Study text.
>>>
When pets experience seizure it is very upsetting to the humans that love them. Epilepsy is a term to describe repetitive inappropriate brain stimulation causing seizure activity. A “Gran Mal” seizure indicates full tremor, usually including defecation and urination. “Petit Mal” describes a briefer, lesser, tremor without defecation or urination. The first medical step is to run a general blood profile to rule out the possible causes of abnormal blood glucose or blood calcium levels, or kidney disease. Traumatic incident or head injury can also cause seizures and in rare instances, seizure is triggered by a growing brain tumor. If cancer is causing the seizures they increase in frequency despite medical therapy. Cat scans are sometimes used to diagnose brain tumors in dogs.
If chemistry values prove normal, it is often advisable to wait for another seizure before we beginning anti-epilepsy medication Phenobarbitol. Phenobarbitol is a lifelong therapy and high doses over long periods can cause liver disease. Therefore the blood levels of phenobarbitol need to be checked regularly to confirm effective but non-toxic blood phenobarb levels exist.
Epilepsy is not considered a “curable” disease, but rather “controllable”. Successful control is when the seizures are reduced from 2 or more monthly 2-4 X yearly. If a pet is seizures less than 4-6 X yearly it is debatable whether the anti-epileptic medication is indicated. Once seizures become more frequent than once monthly, medications are very helpful.
<<<
Given data.
>>>
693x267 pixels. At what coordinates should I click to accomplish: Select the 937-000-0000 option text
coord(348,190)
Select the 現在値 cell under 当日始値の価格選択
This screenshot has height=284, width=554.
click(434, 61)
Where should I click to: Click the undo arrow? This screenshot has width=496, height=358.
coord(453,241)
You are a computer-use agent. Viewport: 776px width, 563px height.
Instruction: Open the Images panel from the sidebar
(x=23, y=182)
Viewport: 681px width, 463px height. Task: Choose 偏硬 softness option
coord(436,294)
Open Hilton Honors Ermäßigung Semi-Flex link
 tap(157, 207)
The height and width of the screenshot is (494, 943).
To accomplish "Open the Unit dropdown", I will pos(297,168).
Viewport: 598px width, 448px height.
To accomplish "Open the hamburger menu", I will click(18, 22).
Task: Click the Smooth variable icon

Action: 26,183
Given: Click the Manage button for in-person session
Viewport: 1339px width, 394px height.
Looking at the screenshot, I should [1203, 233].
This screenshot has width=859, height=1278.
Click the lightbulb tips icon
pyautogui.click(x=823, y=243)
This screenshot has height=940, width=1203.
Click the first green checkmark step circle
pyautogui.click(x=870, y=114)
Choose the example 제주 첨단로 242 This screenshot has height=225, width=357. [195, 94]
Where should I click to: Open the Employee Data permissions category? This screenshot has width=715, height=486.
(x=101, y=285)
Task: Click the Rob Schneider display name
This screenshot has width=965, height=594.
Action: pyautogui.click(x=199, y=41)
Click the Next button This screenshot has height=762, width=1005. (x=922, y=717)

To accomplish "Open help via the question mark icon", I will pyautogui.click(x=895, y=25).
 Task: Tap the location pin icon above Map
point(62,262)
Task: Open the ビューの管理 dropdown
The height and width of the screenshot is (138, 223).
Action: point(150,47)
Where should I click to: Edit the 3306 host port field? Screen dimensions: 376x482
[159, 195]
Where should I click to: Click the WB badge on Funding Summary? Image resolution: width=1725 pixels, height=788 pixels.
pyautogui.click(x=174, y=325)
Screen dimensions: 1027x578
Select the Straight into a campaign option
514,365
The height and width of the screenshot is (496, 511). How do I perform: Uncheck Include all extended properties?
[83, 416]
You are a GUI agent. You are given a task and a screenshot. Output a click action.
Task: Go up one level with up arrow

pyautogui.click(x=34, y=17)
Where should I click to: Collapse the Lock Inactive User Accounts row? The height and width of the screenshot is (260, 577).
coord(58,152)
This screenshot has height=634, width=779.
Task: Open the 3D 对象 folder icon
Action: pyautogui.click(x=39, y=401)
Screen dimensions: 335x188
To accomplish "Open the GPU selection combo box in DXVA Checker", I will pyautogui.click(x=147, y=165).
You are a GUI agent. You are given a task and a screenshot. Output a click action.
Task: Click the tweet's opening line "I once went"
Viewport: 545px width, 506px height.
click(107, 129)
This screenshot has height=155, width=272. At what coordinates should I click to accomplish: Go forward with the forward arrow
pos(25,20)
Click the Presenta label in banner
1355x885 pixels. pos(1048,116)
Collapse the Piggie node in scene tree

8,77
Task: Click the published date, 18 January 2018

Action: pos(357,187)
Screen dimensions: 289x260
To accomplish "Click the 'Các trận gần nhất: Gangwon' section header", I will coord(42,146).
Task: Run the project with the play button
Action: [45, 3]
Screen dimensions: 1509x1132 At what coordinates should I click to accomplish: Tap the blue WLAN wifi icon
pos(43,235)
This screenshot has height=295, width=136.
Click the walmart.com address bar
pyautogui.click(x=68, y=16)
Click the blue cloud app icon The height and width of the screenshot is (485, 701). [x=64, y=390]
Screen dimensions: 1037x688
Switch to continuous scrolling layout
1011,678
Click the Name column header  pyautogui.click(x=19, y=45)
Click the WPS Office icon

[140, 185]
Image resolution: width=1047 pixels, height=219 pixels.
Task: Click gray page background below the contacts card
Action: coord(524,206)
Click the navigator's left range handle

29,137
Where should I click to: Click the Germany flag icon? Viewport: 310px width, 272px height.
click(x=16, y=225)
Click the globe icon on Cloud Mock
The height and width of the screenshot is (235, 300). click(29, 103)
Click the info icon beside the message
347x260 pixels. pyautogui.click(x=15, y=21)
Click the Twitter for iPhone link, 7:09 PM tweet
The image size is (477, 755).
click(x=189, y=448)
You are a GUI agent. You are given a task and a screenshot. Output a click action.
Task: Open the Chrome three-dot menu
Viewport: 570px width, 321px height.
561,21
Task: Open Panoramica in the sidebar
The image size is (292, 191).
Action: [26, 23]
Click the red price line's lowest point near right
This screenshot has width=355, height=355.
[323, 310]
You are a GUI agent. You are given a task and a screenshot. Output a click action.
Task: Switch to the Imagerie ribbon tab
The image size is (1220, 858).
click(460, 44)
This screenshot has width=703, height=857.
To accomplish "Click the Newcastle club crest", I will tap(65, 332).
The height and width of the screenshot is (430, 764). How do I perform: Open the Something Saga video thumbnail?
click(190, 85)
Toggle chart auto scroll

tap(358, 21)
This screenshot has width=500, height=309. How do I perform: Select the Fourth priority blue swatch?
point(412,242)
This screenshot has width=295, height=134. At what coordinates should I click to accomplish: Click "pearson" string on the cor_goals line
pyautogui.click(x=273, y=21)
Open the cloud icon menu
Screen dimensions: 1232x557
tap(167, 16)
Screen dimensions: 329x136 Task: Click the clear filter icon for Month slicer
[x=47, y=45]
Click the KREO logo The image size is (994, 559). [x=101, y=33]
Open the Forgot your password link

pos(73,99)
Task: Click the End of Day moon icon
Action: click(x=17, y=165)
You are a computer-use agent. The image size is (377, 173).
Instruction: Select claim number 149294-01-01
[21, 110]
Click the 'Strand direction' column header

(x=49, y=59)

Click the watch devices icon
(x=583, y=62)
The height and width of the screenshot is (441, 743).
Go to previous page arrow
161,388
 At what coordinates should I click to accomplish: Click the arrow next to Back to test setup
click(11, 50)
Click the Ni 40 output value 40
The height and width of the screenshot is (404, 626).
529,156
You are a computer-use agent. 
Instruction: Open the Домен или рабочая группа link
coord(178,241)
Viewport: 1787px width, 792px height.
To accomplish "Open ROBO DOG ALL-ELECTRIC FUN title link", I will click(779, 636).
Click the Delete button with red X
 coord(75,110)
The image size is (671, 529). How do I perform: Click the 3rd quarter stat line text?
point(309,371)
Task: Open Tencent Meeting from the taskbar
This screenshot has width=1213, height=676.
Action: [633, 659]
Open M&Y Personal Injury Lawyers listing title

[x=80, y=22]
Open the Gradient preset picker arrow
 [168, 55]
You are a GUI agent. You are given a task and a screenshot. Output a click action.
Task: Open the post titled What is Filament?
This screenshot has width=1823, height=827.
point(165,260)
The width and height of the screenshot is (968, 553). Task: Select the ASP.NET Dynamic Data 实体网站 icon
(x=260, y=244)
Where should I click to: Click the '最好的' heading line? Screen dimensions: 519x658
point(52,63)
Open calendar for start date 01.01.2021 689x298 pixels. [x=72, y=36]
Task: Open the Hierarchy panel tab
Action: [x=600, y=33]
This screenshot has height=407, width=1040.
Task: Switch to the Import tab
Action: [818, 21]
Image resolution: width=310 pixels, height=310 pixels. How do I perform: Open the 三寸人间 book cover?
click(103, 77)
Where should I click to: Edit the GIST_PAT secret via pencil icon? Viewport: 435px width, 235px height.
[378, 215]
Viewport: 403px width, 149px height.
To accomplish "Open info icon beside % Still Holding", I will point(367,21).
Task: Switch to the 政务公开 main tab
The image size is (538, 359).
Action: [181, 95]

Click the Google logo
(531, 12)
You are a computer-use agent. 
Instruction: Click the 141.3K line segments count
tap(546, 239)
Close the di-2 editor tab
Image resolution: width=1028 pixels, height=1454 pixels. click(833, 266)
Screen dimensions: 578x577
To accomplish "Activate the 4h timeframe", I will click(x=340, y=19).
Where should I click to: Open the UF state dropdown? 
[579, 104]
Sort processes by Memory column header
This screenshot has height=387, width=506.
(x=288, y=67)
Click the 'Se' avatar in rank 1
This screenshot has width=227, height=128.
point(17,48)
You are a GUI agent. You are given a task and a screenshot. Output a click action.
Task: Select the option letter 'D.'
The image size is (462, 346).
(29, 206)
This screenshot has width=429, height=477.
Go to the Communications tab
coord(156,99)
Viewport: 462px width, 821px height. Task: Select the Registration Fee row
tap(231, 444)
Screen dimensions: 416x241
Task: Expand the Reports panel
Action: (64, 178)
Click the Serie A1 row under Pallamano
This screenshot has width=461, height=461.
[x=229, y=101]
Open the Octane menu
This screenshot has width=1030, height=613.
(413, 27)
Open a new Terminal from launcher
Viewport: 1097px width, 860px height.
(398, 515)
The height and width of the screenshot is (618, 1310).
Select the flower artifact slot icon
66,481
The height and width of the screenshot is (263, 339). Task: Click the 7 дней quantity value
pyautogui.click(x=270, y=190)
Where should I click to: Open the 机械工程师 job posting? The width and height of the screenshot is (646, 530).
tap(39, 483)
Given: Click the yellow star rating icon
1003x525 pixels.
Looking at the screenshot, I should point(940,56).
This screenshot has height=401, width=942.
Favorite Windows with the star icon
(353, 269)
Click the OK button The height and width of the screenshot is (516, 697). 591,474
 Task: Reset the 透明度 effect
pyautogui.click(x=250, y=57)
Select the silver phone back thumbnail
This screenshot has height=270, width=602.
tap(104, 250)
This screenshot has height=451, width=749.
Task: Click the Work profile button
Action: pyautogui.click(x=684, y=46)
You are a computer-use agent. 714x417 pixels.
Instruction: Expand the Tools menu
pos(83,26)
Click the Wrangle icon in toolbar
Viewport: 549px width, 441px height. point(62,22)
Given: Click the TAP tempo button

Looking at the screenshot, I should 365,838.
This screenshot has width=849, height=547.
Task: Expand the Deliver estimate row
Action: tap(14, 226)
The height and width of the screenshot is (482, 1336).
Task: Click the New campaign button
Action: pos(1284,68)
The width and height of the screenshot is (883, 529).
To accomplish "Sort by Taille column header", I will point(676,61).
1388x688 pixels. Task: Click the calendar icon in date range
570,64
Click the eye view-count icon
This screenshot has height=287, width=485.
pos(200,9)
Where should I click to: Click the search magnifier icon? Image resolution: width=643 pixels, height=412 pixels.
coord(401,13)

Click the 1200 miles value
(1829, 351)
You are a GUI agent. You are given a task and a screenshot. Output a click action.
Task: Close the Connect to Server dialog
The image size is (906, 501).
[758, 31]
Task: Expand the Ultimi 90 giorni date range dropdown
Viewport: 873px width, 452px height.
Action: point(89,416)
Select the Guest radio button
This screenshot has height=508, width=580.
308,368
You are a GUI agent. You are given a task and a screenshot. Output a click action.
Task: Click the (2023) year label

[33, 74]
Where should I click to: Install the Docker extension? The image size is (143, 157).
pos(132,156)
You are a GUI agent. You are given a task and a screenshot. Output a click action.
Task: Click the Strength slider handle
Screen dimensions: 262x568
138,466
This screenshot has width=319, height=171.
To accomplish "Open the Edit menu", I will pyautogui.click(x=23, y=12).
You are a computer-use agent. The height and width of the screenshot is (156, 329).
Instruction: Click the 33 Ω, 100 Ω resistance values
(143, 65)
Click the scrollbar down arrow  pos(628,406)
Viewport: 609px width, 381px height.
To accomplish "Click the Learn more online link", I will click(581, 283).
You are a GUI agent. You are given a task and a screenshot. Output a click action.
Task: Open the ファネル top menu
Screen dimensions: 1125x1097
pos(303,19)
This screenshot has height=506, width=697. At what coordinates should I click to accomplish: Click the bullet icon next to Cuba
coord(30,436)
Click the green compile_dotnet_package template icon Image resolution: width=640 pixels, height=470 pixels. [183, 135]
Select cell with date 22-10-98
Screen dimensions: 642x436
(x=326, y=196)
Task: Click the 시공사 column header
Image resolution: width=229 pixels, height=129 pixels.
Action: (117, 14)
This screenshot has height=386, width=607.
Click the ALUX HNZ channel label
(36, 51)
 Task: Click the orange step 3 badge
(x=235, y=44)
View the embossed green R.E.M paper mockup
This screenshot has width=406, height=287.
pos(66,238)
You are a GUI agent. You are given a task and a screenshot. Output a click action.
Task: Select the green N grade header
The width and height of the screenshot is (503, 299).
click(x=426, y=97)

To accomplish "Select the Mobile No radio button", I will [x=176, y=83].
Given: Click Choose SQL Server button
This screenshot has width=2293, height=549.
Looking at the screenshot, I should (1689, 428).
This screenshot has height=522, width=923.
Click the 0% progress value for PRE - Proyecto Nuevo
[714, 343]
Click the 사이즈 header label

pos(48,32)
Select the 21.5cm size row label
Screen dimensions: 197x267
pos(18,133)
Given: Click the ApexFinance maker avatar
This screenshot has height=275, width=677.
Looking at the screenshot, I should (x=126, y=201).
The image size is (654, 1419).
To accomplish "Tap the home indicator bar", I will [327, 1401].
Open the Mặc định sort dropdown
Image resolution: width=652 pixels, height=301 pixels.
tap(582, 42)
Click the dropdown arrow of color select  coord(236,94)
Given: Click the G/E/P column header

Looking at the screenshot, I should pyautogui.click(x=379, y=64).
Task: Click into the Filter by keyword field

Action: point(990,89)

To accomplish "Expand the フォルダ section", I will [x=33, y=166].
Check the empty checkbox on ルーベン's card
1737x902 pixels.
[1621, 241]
<<<
Required work.
A) Decide whether each statement agrees with the text on seizures in pets, answering yes or no and quoting the words of the text that settle it: (i) a Petit Mal seizure includes defecation and urination; (ii) high doses of Phenobarbitol over long periods can cause liver disease; (iii) epilepsy is considered a curable disease.
B) Extract the part of the text on seizures in pets from "When pets experience" to "tumors in dogs.", copying it without changes.
The rows come from a different source than the text.

Answers to the tasks.
A)
(i) No: "“Petit Mal” describes a briefer, lesser, tremor without defecation or urination."
(ii) Yes: "high doses over long periods can cause liver disease"
(iii) No: "Epilepsy is not considered a “curable” disease, but rather “controllable”."

B)
When pets experience seizure it is very upsetting to the humans that love them. Epilepsy is a term to describe repetitive inappropriate brain stimulation causing seizure activity. A “Gran Mal” seizure indicates full tremor, usually including defecation and urination. “Petit Mal” describes a briefer, lesser, tremor without defecation or urination. The first medical step is to run a general blood profile to rule out the possible causes of abnormal blood glucose or blood calcium levels, or kidney disease. Traumatic incident or head injury can also cause seizures and in rare instances, seizure is triggered by a growing brain tumor. If cancer is causing the seizures they increase in frequency despite medical therapy. Cat scans are sometimes used to diagnose brain tumors in dogs.